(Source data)

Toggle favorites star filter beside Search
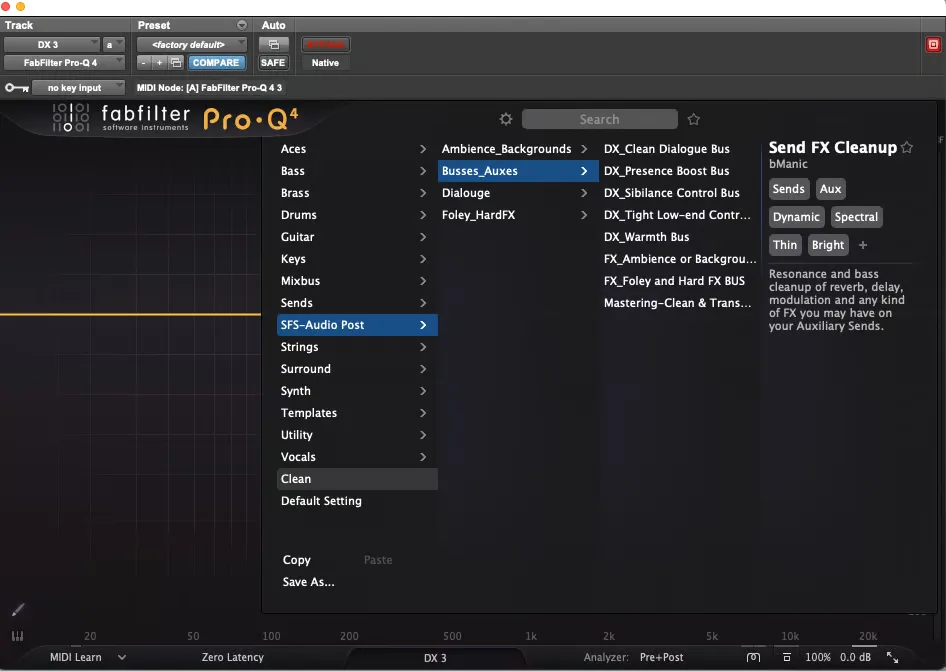click(x=693, y=119)
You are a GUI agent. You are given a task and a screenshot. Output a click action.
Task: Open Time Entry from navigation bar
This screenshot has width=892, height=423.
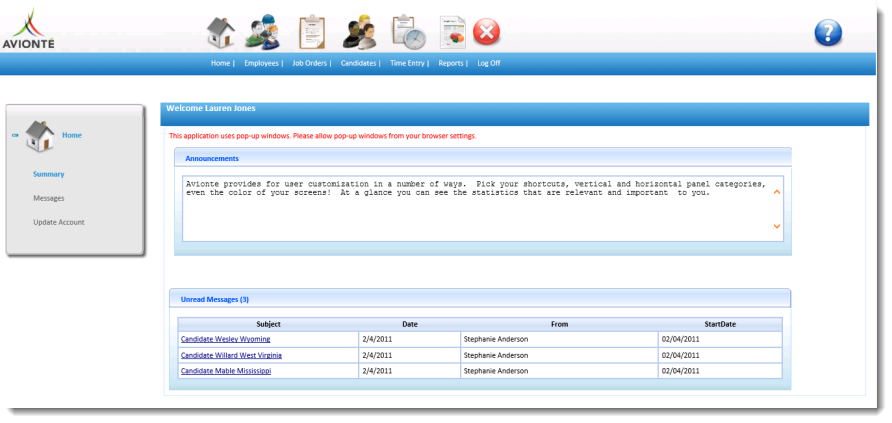[x=407, y=63]
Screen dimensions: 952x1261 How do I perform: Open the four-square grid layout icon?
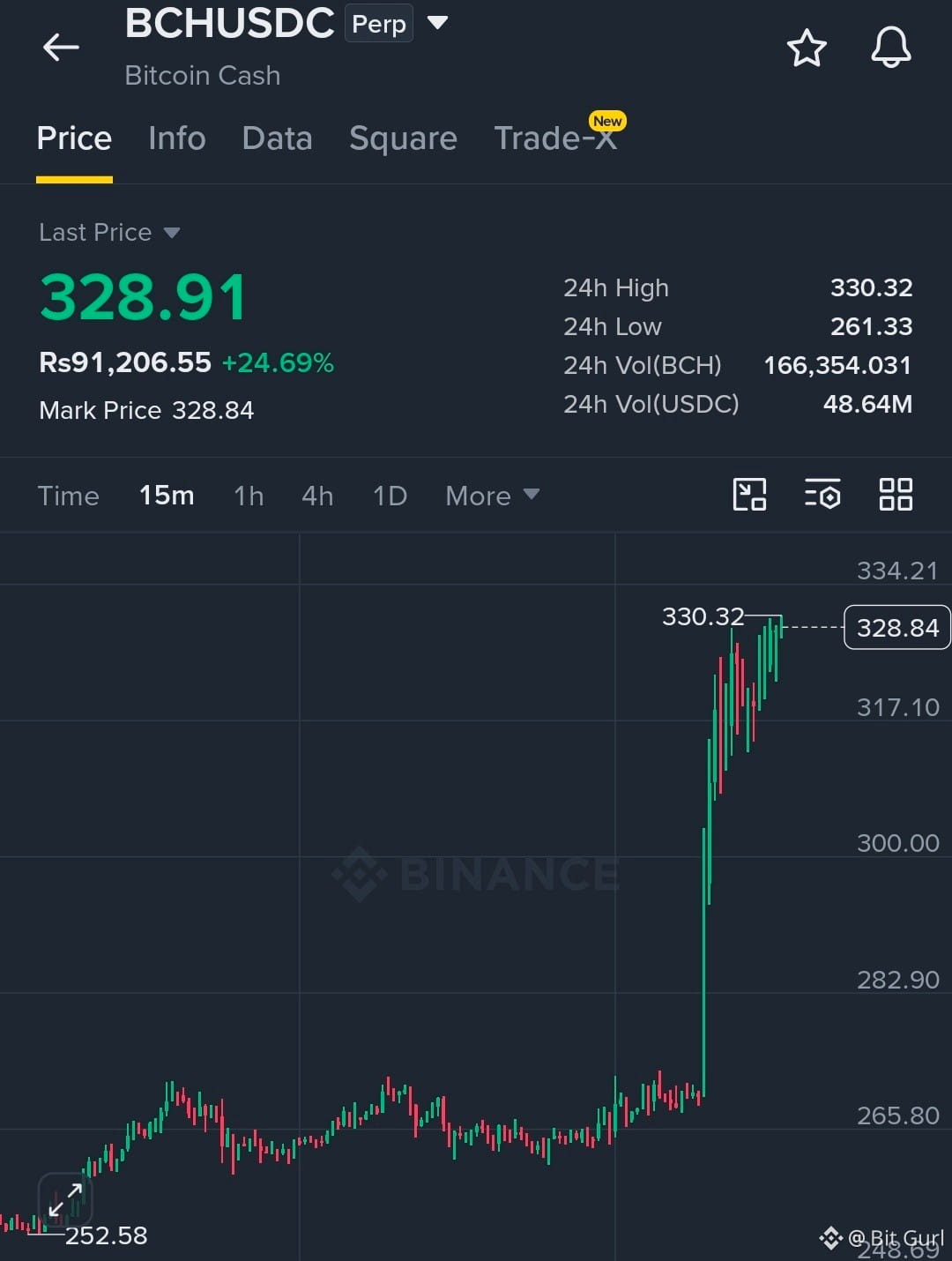point(896,495)
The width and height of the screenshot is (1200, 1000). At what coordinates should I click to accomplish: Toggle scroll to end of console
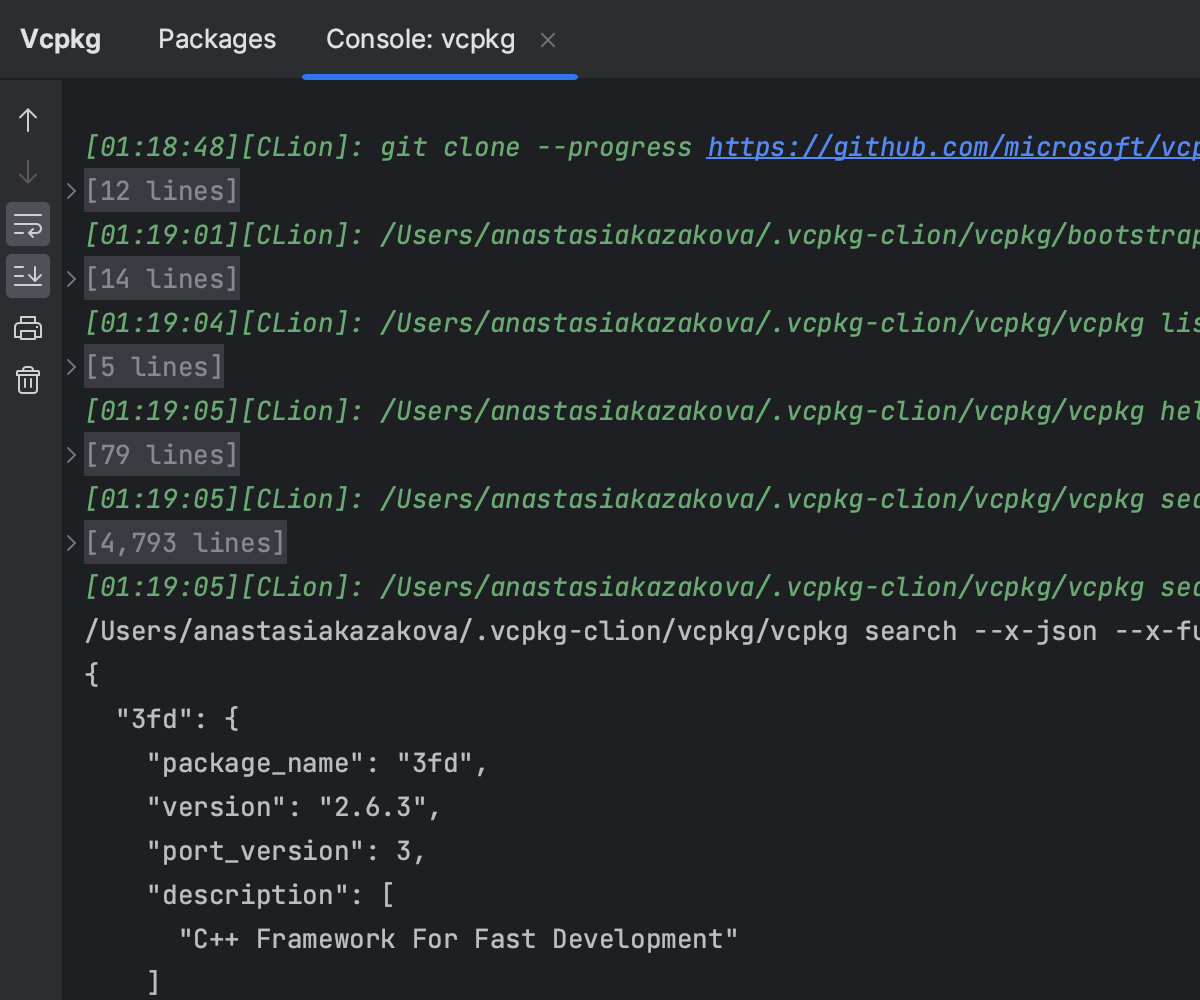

_TASK INSTRUCTIONS:_ Each line of the data above should be reproduced without alteration, and no picture should appear in the copy.

_REPLY:_
Toggle favorites star filter beside Search
click(x=693, y=119)
You are a GUI agent. You are given a task and a screenshot. Output a click action.
Task: Open Time Entry from navigation bar
This screenshot has width=892, height=423.
[x=407, y=63]
Screen dimensions: 952x1261 How do I perform: Open the four-square grid layout icon?
point(896,495)
The width and height of the screenshot is (1200, 1000). At what coordinates should I click to accomplish: Toggle scroll to end of console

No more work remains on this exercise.